In Retool, you can make API requests with http, but not with https

Sorry for the abstract question.
In the API running through Retool,
If the URL is "http", it can be executed. However, it is not possible to execute with "https".
After investigating, I thought that it would be necessary to add a setting for "https" to docker.env, but I would like to know what specific settings need to be added.

1 Like

Hi @Ngashima, are you able to reach your https API from somewhere other than retool? Given that it's not working only with https requests, it might be an issue with your SSL certificate. I would recommend checking your DNS configuration and load balancer to ensure they're correctly configured for SSL. Also I would double check that the ports used for SSL (typically 443) are correctly exposed and mapped in your Docker configuration.

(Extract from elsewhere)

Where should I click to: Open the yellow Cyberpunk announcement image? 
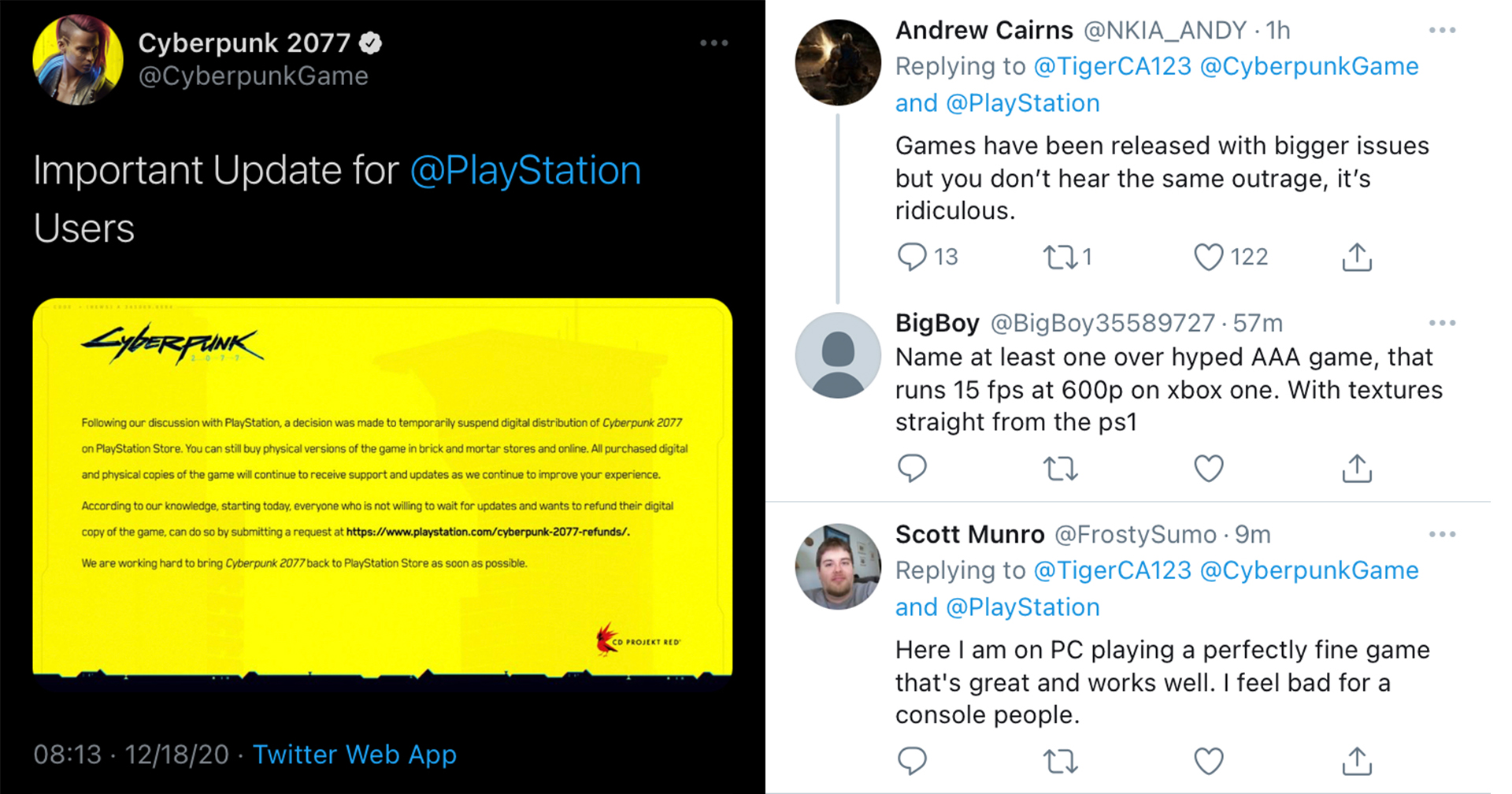(382, 487)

In Retool, what are the necessary settings for an API connection using HTTPS?

Can I refer to the following site?
If so, do I just need to set the SSL with Let's Encrypt and Connect to APIs using HTTPS?
Please let us know if there are any other necessary settings.

Hi @k-yanagihara, the doc you attached is for Retool Deployment. If you need to configure SSL for a resource, you do not need to do all of that. Follow this doc instead.

Hi @Paulo
Thank you for your reply.

Do I always have to click the Use self-signed certificates checkbox to connect to the API with https in Retool?

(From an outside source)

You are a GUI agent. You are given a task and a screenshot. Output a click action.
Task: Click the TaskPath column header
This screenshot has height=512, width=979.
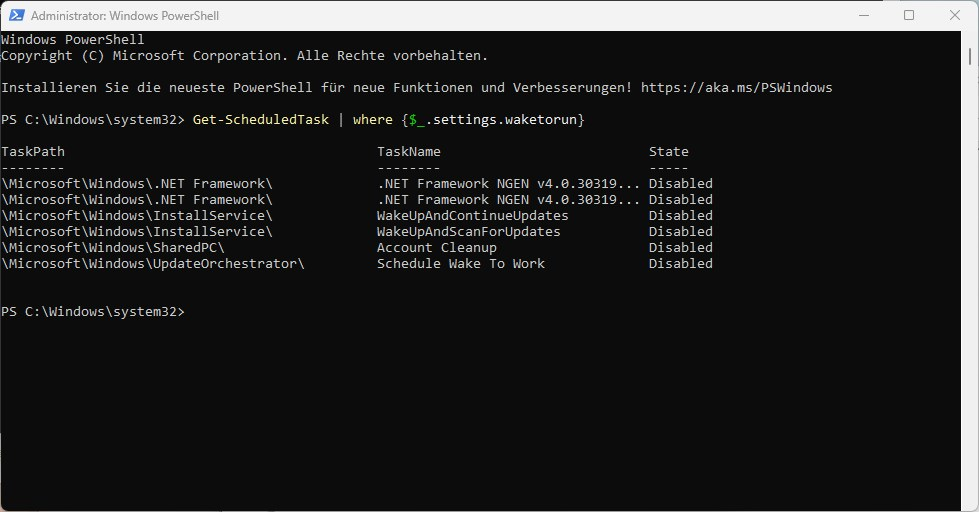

If so, please let me ask about the following

①Is it OK to leave CA Certificate, Client Key and Client Certifcate blank?

② For Verification modes, should I select Full verification ?

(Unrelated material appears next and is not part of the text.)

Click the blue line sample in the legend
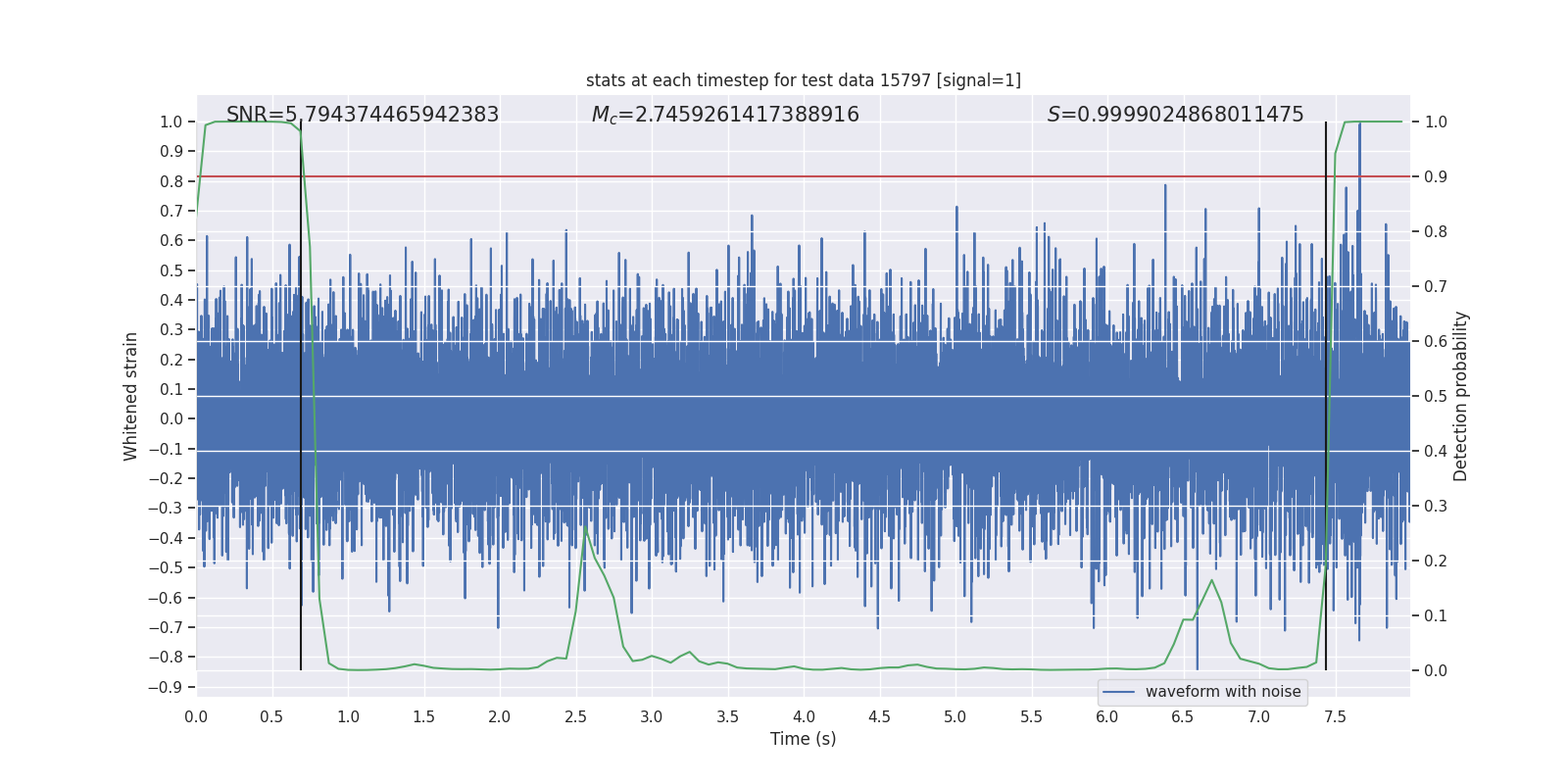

SSL/TLS may not be strictly required in all cases, but using it is highly recommended to ensure the privacy and security of your data. The choice between full verification, verifying the CA certificate, or skipping CA certificate verification depends on the level of security required for your specific use case. Generally, it's best to opt for full verification whenever possible to ensure the integrity and authenticity of the SSL/TLS connections.

@Ngashima, what endpoint are we trying to reach with the request? I'm surprised that the request can't be executed with https

@Paulo

If the API I want to connect to has a public certificate and does not require the client to provide a client-side certificate, can I just leave the settings on retool blank as shown below?

①Check Use self-signed certificates.
②CA Certificate, Client Key and Client Certificate are blank.

If the endpoint does not require it, then yes. You can leave those blank and just select Skip CA certificate.